Key provisions of the bill include:

(1) A federal cause of action for coronavirus claims. This new cause of action is the exclusive remedy for all claims against a defendant for personal injury caused by an actual, alleged, feared, or potential exposure to coronavirus. This cause of action covers all alleged injuries that result from conduct that took place between December 1, 2019 and the later of either the end of the coronavirus emergency declaration or October 1, 2024. It governs all cases, including those pending on the date of enactment. The cause of action governs any covered claim against almost any defendant, including businesses, individuals, schools, colleges, charities, churches, government agencies, and associations, so long as those defendants are engaging in conduct subject to Congress’s regulation under the Interstate and Foreign Commerce Clauses.  

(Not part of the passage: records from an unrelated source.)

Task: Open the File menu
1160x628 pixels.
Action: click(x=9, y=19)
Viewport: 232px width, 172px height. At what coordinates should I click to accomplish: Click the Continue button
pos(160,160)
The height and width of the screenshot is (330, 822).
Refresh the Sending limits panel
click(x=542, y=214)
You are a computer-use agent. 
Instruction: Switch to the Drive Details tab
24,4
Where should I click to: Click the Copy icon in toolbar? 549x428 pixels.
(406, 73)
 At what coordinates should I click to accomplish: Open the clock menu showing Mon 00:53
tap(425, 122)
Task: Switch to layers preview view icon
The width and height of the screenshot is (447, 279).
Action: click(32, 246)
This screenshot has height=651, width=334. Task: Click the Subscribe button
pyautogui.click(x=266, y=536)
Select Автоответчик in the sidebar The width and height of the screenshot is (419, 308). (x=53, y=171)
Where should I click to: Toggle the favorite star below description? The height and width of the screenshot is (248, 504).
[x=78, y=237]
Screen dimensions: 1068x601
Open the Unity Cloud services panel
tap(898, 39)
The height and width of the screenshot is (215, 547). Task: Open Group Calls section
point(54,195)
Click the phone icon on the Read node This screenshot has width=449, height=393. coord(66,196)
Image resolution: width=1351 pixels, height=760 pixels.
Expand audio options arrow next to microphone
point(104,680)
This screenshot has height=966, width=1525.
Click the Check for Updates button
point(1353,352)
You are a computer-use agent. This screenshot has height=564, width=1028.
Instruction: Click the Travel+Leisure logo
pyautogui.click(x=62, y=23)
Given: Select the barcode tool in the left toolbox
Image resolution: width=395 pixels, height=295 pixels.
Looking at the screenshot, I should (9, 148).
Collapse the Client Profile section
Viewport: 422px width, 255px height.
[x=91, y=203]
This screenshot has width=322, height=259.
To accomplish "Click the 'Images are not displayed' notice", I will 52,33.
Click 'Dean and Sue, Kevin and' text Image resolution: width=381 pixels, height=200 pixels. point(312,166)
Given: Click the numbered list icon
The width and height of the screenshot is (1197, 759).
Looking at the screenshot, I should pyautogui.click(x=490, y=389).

(2) Federal preemption. The federal cause of action preempts all state laws that impose liability for coronavirus exposure on broader grounds than those contained in the statute. It instructs courts, however, to apply state laws that impose further liability limitations alongside the provisions of this statute. The statute therefore imposes a floor on liability but makes clear that states are free to further limit liability for coronavirus exposure. The statute does not preempt or interfere with workers’ compensation schemes, government enforcement actions, or claims of intentional discrimination. 

(3) Requirements for liability. The bill outlines requirements for liability and provides a limited safe harbor for defendants. Under the safe harbor, a defendant is not liable for coronavirus exposure so long as the defendant undertook reasonable efforts in light of all the circumstances to comply with the applicable mandatory coronavirus standards and regulations in effect at the time of the alleged exposure. However, if a plaintiff can establish that the defendant did not take reasonable steps to comply with the applicable standards and regulations, the plaintiff must further show that the defendant’s gross negligence or willful misconduct caused the plaintiff’s coronavirus injuries.

(4) Employer protections. The bill ensures employers are not liable under federal labor and employment laws for complying with coronavirus-related guidance, including stay-at-home orders.

(5) Workplace testing. The bill would prohibit lawsuits for injuries caused by workplace coronavirus testing unless the injuries were caused by gross negligence or intentional misconduct.

(6) Five years of protection and a cap on damages. The proposed liability shield would cover claims from Dec. 1, 2019 until Oct. 1, 2024. It also caps damage awards. Compensatory damages would be limited to the economic losses incurred because of the injury, as long as the harm was not a result of “willful misconduct.

(7) Independent contractors. The bill is not all positive news. It provides that when a business provides training, personal protective equipment, or other assistance to an independent contractor or a franchisee’s employee, those actions cannot be used as evidence of an employer-employee relationship.